▶ [Given instruction]
Rename "strikethrough" to "underline" in the listing, beginning at its first line and stopping after the line that contains "(x=372, y=179)". Reproduce those lines with nothing else altered.

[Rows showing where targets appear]
╭──
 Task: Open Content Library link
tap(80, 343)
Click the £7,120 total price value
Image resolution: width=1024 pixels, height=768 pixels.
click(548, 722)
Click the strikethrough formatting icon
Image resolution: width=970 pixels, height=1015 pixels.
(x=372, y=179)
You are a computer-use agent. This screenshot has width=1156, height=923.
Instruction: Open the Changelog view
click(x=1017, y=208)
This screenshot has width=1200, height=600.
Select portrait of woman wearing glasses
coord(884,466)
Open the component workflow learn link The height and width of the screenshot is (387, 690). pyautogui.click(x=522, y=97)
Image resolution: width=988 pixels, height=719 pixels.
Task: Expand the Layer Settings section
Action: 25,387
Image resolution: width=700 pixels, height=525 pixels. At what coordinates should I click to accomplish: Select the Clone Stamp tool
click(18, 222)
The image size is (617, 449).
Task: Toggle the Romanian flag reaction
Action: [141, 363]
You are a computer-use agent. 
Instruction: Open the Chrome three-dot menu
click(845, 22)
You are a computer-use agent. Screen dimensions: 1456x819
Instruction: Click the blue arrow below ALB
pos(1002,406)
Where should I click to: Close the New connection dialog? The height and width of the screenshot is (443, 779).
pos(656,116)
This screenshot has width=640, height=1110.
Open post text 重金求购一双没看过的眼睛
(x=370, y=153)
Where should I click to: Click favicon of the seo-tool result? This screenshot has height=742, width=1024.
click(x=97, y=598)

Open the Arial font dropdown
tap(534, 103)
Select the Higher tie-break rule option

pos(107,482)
╰──
▶ [Reply to the task]
 Task: Open Content Library link
tap(80, 343)
Click the £7,120 total price value
Image resolution: width=1024 pixels, height=768 pixels.
click(548, 722)
Click the underline formatting icon
Image resolution: width=970 pixels, height=1015 pixels.
(x=372, y=179)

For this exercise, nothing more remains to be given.